Riesigen Beifall gab es auch für die große Garde der der Narrenzunft Schabenhausen. Foto: Albert Bantle

Keine Wünsche offen ließ der Jubiläums-Wasserträgerball der Narrenzunft Schabenhausen am vergangenen Samstagabend in der „proppevollen“ sowie bunt geschmückten Schlierbachhalle.

Unter dem Motto „Dies-Das-Ananas“ waren es vor allem die verschiedenen Garden, die mit ihren Garde- und Showtänzen Akzente setzten. Das Narrenvolk was begeistert. Viele Zugaben mussten gewährt werden, und Alleinunterhalter Alex Rist setzte die musikalischen Akzente.

 

„Das ist Musik in meinen Ohren“, lachte Zunftmeister Willi Veelker schon bei seiner humorigen Begrüßung beim Einmarsch der Schlierbachnarren mit Garde, den Wasserträgern und den Brunnenschrecks zu den Klängen des Schabenhauser Narrenmarsches. Veelker führte auch durch das Bühnenprogramm, das passend zum 50. Geburtstag der Zunft keine Wünsche offen und die Narrenherzen höherschlagen ließ.

Brauchtumstanz der Brunnenschrecks

Zum Programmauftakt glänzte die mittlere Garde der Narrenzunft Schabenhausen (NZS) mit dem ersten von insgesamt drei dargebotenen Tänzen. Der Brauchtumstanz der Brunnenschrecks und weitere begeisternde Tänze der großen Garde, der Jugendclub- Mädels, der Schlierbachschrecken gehörten ebenso zu den Höhepunkten wie der Auftritt des „Rotkäppchens mit dem versoffenen Wolf“.

Von der großen Weltpolitik ins kleine Schabenhausen

Die beiden spannten den Bogen von der großen Weltpolitik bis ins kleine Schabenhausen und berichteten über so manche Anekdote aus dem Ort.

Mit drei Auftritten begeistert die „Mittlere Garde“. Foto: Albert Bantle

Nach dem großen Finale waren es dann die Fischbacher Ohrwürmer, die die Halle zu Beben brachten. Zunftmeister Willi Veelker nutzte die Anwesenheit von Bürgermeister Martin Ragg, um diesen augenzwinkernd zu kritisieren, weil sich bei dem von den Narren im Vorjahr gewünschten „U-Bahn-Projekt“ in Schabenhausen bislang überhaupt nichts getan hat.

Tolle Auftritte gibt es auf der Bühne. Foto: Albert Bantle

Die Schlierbachhalle wird wegen der laufenden Bauarbeiten im Zuge der Kindergartenerweiterung aktuell vom ausgelagerten Kindergarten genutzt. Für die Fasnetveranstaltungen wurde sie kurzfristig geräumt und für ein paar Tage wieder zur Festhalle umgestaltet und geschmückt.

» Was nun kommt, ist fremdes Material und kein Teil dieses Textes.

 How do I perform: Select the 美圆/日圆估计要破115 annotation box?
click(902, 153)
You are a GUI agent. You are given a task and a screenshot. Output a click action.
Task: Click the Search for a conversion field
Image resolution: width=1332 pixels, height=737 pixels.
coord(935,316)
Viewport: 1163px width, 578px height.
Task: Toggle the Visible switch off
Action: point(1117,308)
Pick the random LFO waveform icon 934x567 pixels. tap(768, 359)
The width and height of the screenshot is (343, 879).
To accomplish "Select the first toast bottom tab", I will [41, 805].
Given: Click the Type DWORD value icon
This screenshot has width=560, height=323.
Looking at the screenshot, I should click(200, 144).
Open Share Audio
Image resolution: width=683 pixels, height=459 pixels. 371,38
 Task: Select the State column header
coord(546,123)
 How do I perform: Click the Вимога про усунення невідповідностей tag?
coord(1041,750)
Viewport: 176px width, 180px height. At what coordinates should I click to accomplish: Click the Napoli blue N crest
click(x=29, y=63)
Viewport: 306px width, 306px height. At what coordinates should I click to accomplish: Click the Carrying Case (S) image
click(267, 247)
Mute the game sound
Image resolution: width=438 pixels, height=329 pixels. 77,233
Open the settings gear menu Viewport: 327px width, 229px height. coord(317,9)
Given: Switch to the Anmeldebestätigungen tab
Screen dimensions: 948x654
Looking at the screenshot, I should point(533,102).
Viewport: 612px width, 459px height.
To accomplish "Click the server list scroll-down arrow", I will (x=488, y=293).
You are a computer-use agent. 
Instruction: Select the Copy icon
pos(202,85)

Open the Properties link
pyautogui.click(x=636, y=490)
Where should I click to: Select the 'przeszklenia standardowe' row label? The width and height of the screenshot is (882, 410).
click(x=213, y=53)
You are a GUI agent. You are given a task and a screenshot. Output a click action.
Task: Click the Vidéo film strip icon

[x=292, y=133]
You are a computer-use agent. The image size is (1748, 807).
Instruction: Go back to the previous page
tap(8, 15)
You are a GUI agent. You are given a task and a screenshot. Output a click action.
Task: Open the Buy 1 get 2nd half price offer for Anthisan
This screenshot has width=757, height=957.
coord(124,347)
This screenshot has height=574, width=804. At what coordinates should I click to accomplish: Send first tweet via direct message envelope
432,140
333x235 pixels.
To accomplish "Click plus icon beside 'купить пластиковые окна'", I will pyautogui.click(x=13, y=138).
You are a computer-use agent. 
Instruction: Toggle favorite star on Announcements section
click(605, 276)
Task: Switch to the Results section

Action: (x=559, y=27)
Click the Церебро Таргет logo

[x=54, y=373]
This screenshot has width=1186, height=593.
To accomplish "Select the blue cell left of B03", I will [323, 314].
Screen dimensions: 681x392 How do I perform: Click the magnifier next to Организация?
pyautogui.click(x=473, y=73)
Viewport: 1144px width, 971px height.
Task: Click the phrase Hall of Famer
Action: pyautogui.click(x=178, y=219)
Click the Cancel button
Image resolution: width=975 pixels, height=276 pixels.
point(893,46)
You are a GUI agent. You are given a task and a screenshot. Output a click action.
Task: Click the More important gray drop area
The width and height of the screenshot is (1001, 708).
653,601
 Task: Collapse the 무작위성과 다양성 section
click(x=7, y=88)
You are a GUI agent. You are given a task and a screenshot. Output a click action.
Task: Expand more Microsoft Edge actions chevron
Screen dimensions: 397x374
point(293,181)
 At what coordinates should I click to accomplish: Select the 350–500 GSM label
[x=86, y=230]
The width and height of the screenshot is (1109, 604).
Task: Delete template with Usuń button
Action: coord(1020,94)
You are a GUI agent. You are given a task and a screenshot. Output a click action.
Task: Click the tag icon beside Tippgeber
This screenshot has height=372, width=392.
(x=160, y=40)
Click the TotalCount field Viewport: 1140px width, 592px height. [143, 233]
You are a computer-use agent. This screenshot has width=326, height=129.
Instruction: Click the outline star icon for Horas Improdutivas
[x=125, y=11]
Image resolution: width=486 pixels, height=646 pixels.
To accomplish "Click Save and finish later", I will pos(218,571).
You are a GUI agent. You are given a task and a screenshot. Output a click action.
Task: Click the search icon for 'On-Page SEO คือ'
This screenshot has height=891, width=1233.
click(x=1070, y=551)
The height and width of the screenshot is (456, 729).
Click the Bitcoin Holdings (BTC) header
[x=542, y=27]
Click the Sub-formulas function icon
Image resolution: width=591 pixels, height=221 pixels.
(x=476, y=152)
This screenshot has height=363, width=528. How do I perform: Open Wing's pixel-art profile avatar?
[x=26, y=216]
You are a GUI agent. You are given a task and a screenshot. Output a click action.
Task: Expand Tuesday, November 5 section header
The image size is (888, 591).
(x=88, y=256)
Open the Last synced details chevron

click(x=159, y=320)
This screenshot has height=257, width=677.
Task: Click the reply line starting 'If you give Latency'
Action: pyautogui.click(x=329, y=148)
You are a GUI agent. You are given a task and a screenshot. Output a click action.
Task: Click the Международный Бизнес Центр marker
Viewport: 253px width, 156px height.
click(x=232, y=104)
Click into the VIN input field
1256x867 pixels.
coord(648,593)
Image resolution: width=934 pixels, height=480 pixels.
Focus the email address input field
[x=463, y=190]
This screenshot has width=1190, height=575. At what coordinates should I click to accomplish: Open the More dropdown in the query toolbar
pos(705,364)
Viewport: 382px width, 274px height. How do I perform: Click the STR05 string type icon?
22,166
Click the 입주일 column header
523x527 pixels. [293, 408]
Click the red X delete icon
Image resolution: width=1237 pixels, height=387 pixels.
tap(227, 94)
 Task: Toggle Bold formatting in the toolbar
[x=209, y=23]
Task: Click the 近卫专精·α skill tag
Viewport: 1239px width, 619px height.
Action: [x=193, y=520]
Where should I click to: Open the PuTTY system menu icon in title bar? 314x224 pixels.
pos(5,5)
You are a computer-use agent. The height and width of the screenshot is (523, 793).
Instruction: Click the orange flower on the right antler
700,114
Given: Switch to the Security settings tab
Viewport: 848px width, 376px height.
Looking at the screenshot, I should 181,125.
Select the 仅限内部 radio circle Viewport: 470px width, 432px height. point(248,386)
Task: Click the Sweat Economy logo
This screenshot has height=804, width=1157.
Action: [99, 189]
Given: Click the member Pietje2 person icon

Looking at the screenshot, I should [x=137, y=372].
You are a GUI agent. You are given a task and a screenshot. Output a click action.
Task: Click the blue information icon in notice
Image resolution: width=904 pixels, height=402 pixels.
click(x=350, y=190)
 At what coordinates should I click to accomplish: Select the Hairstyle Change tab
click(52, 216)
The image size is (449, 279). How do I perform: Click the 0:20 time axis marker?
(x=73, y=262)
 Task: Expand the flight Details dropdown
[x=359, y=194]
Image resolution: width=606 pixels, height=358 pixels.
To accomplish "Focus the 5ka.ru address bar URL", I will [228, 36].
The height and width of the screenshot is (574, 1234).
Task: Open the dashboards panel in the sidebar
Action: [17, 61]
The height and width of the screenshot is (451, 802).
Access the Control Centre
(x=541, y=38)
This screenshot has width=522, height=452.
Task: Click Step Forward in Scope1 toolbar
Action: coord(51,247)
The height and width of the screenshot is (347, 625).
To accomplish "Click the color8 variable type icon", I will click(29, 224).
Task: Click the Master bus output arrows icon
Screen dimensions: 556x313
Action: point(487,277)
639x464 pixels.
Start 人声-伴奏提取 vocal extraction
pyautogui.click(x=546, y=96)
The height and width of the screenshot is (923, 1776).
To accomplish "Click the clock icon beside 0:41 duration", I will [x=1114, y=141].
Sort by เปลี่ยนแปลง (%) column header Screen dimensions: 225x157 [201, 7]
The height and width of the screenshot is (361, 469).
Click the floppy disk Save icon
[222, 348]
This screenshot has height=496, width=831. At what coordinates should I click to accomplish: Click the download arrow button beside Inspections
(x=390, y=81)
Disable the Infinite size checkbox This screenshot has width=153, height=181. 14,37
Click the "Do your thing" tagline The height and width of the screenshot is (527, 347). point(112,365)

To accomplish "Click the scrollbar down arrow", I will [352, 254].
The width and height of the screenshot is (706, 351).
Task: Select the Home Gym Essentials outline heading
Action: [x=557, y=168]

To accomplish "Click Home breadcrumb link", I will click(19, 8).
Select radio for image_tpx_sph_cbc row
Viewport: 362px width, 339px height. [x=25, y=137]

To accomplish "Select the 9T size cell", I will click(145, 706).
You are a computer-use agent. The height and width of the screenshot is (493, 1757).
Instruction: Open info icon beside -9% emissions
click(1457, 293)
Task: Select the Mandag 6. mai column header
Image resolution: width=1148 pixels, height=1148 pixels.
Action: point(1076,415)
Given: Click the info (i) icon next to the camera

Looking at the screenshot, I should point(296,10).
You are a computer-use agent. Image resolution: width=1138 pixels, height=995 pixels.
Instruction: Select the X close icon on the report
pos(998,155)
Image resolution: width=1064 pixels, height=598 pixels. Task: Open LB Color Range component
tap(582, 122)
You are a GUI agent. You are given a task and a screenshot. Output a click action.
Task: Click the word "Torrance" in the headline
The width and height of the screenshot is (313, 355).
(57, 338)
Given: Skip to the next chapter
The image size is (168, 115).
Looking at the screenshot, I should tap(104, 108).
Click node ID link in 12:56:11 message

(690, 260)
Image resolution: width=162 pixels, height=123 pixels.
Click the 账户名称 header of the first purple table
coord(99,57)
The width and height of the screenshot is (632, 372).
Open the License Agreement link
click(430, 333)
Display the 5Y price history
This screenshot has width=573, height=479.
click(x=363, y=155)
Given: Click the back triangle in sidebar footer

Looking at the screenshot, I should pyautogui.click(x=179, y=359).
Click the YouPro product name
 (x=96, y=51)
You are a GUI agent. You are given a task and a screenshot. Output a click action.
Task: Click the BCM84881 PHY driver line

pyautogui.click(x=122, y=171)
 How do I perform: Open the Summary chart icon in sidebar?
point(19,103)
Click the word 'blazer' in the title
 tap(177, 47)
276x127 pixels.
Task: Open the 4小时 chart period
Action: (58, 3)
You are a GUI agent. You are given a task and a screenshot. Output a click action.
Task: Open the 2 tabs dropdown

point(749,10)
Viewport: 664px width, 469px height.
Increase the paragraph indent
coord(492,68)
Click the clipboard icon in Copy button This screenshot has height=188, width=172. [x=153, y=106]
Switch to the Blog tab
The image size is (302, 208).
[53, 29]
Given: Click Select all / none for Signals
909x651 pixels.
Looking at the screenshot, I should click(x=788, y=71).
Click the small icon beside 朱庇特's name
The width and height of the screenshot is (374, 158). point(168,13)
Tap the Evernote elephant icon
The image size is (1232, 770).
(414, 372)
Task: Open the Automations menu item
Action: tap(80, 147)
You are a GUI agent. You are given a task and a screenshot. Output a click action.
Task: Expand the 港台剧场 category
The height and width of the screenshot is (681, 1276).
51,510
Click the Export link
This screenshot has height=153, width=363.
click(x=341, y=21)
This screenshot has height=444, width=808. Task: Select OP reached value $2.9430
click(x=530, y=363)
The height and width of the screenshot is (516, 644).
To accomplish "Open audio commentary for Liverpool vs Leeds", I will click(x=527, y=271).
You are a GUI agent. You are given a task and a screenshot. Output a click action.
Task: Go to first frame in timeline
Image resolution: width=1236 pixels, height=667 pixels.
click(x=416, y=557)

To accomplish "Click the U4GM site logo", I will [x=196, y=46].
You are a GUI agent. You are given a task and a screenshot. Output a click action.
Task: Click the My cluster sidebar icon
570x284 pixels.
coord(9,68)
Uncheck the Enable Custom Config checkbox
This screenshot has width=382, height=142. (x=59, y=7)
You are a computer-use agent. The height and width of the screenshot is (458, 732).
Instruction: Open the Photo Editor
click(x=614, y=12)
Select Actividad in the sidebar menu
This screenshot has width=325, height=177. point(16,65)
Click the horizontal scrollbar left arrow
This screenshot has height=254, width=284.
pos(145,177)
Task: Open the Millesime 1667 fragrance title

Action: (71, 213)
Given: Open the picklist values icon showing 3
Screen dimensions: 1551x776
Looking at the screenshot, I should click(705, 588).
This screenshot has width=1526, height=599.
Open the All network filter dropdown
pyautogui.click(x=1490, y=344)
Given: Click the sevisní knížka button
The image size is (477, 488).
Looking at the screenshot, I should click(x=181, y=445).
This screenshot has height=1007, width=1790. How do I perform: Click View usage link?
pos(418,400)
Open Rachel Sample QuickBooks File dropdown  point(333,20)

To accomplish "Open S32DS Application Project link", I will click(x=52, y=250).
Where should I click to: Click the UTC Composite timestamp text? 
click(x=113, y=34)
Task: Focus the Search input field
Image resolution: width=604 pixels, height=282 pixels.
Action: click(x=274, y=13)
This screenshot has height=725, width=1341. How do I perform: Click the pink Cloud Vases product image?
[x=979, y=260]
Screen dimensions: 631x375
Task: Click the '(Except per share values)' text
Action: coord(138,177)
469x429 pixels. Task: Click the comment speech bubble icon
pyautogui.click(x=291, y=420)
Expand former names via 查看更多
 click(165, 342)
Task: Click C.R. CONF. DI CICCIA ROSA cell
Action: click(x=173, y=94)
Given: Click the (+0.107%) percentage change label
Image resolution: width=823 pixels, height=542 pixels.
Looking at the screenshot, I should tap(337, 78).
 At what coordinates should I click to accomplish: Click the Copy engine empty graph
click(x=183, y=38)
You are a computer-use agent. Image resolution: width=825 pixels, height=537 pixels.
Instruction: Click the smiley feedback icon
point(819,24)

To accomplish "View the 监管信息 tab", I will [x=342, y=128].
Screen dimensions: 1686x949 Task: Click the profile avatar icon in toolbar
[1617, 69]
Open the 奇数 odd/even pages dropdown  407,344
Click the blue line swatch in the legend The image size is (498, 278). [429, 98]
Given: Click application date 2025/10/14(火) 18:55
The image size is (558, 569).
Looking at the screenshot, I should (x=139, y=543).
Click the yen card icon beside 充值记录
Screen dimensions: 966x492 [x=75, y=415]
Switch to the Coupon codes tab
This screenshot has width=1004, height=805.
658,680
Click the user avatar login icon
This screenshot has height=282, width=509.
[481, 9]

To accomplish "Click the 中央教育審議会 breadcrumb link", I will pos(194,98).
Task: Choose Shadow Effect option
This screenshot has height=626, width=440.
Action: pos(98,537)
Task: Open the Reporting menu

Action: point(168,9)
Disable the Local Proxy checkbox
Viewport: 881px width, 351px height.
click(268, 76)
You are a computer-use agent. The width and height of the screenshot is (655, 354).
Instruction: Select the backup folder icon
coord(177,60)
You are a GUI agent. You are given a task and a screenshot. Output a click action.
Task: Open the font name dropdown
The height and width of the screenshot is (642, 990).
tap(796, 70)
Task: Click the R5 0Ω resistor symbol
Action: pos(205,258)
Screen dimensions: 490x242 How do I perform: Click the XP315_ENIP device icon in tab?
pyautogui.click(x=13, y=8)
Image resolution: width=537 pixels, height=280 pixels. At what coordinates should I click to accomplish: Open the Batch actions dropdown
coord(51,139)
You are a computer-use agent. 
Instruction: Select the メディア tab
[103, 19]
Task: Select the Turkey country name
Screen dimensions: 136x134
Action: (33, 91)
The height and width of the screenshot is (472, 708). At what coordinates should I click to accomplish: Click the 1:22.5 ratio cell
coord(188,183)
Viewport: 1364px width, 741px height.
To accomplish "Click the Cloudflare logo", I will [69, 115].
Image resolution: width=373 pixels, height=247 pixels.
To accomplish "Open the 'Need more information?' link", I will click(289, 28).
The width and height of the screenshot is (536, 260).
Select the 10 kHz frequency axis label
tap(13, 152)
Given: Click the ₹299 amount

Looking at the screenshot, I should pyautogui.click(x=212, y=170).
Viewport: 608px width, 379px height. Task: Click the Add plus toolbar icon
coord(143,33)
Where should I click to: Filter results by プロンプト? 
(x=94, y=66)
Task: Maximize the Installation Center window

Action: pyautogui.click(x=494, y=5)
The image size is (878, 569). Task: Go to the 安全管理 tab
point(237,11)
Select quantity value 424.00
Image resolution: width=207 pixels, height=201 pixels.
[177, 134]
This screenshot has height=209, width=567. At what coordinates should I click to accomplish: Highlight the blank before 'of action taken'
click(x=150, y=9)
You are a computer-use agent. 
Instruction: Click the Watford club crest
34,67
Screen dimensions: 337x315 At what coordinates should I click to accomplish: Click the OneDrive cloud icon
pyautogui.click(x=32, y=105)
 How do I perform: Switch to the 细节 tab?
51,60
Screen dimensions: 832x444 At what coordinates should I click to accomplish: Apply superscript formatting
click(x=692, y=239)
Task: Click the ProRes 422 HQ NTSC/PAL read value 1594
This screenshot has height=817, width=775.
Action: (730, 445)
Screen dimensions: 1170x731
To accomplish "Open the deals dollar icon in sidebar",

Wenig witzig empfand es der Zunftmeister, dass die Narren die über den Deckenlichtern angebrachten Farbfolien auf Drängen der Kindergartenleitung wieder entfernt werden mussten, weil aufgrund der Farbpsychologie das dabei verwendete Rot die Kinder aggressiv machen würde.

Zunftmeister warnt

Vor diesem Hintergrund warnte Zunftmeister Willi Veelker die anwesende Narrenschar, sich sofort bei ihm zu melden, sollten sie bei ihrem Tischnachbar gewisse, auf die rote Farbe zurückzuführende „Auffälligkeiten“ bemerken, damit der Sicherheitsdienst eingreifen kann.